• [How to complete this task]:
Your answer must be the exact lines from the one holding "徳島県地域資源活用価値創出・6次産業化サポートセンター (478, 2047)" through the final line of the records below, both included, and nothing more.

[Stored data entries]

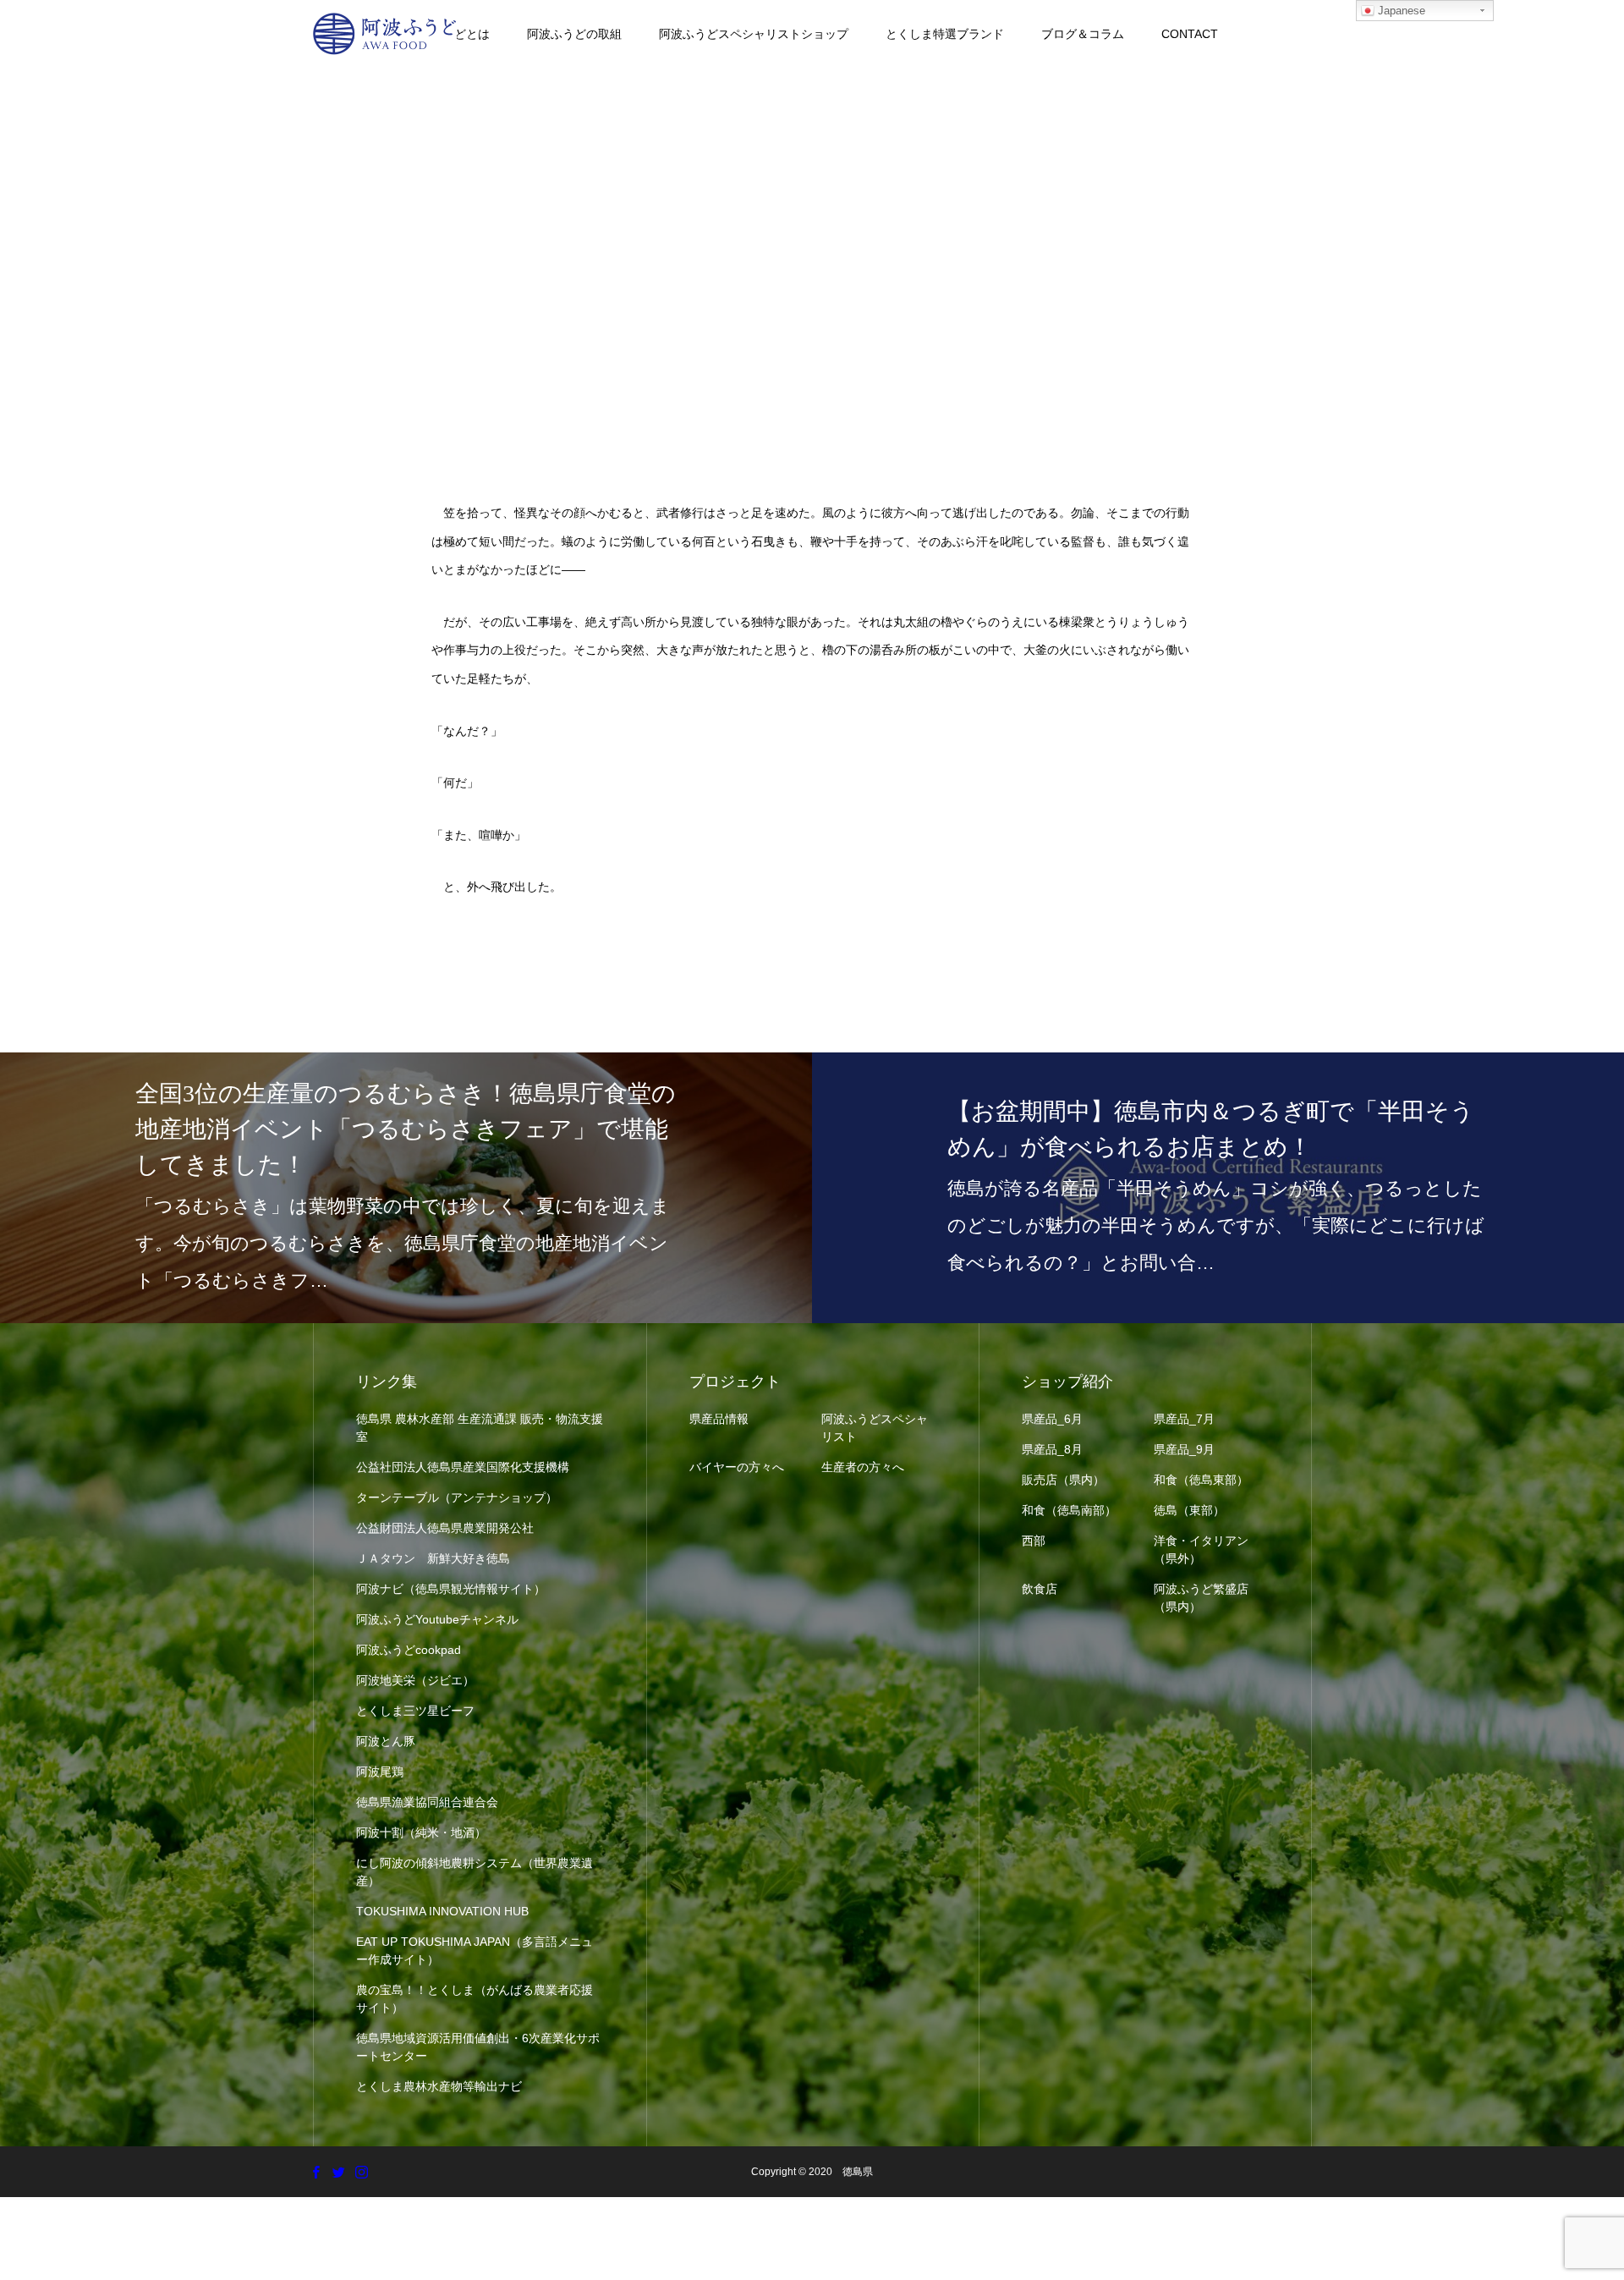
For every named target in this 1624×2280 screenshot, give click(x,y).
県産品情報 (719, 1419)
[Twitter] (338, 2171)
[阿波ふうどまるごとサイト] (385, 34)
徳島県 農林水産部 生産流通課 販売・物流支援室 (479, 1427)
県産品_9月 (1184, 1449)
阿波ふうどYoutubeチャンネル (437, 1619)
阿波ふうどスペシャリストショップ (753, 34)
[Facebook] (315, 2171)
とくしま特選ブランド (945, 34)
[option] (406, 1187)
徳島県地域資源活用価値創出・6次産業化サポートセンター (478, 2047)
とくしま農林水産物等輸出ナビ (439, 2086)
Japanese (1399, 10)
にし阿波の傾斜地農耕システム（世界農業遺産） (474, 1871)
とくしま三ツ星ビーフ (415, 1710)
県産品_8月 (1052, 1449)
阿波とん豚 (385, 1741)
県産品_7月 (1184, 1419)
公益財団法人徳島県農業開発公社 (445, 1528)
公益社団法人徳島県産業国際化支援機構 (462, 1467)
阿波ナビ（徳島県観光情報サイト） (451, 1589)
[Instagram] (361, 2171)
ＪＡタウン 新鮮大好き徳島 (433, 1558)
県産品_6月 (1052, 1419)
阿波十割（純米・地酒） (421, 1832)
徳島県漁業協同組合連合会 (427, 1802)
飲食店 (1039, 1589)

• [Response to this exercise]:
徳島県地域資源活用価値創出・6次産業化サポートセンター (478, 2047)
とくしま農林水産物等輸出ナビ (439, 2086)
Japanese (1399, 10)
にし阿波の傾斜地農耕システム（世界農業遺産） (474, 1871)
とくしま三ツ星ビーフ (415, 1710)
県産品_8月 (1052, 1449)
阿波とん豚 (385, 1741)
県産品_7月 (1184, 1419)
公益財団法人徳島県農業開発公社 (445, 1528)
公益社団法人徳島県産業国際化支援機構 (462, 1467)
阿波ナビ（徳島県観光情報サイト） (451, 1589)
[Instagram] (361, 2171)
ＪＡタウン 新鮮大好き徳島 (433, 1558)
県産品_6月 (1052, 1419)
阿波十割（純米・地酒） (421, 1832)
徳島県漁業協同組合連合会 (427, 1802)
飲食店 (1039, 1589)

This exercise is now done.